(Data entries)
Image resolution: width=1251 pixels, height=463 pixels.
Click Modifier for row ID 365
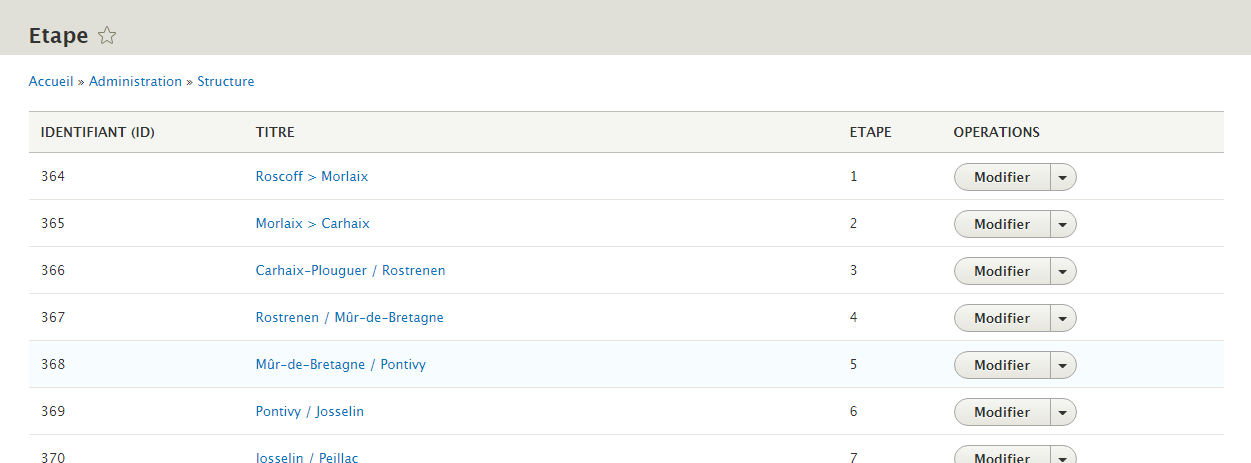pos(1001,224)

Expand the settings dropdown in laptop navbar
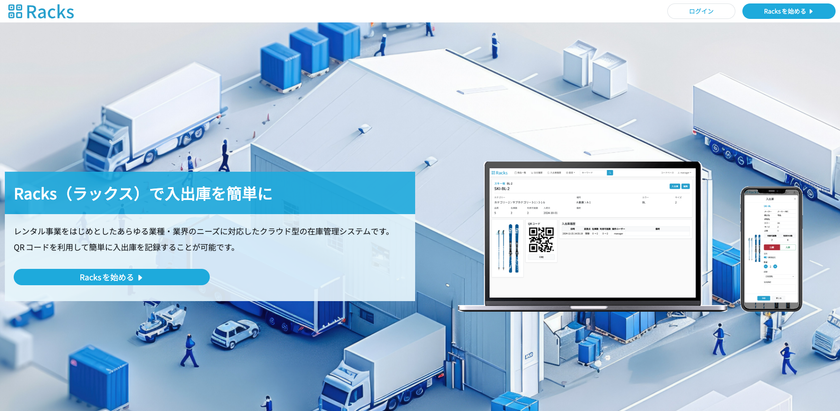pyautogui.click(x=571, y=173)
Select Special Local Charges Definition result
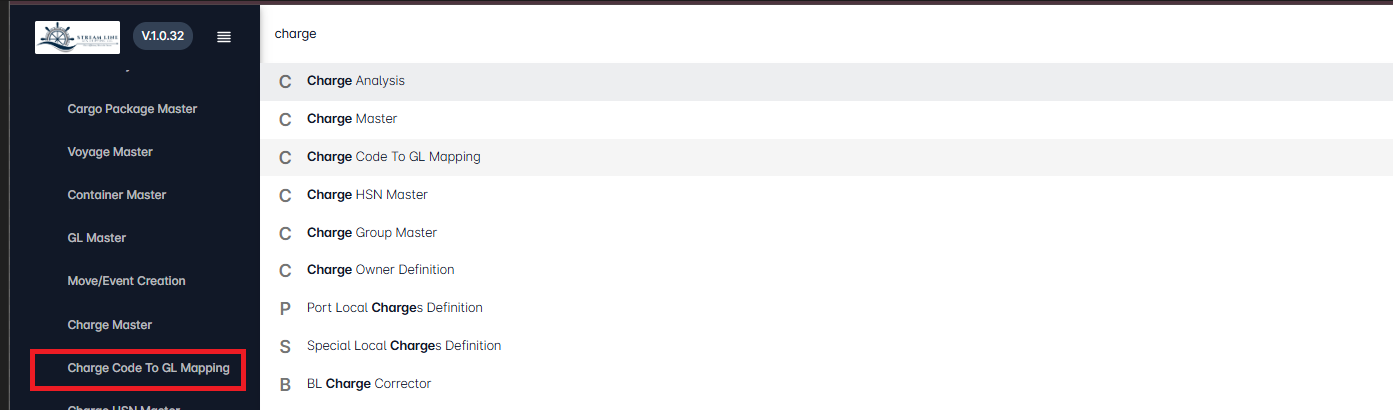Image resolution: width=1393 pixels, height=410 pixels. pyautogui.click(x=826, y=346)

◆ **Exercise objective**
Output the data above in full and exactly, with every image left out.

◆ **Exercise solution**
Image resolution: width=1251 pixels, height=463 pixels.
Click Modifier for row ID 365
pos(1001,224)

Expand the settings dropdown in laptop navbar
pyautogui.click(x=571, y=173)
Select Special Local Charges Definition result
Image resolution: width=1393 pixels, height=410 pixels. pyautogui.click(x=826, y=346)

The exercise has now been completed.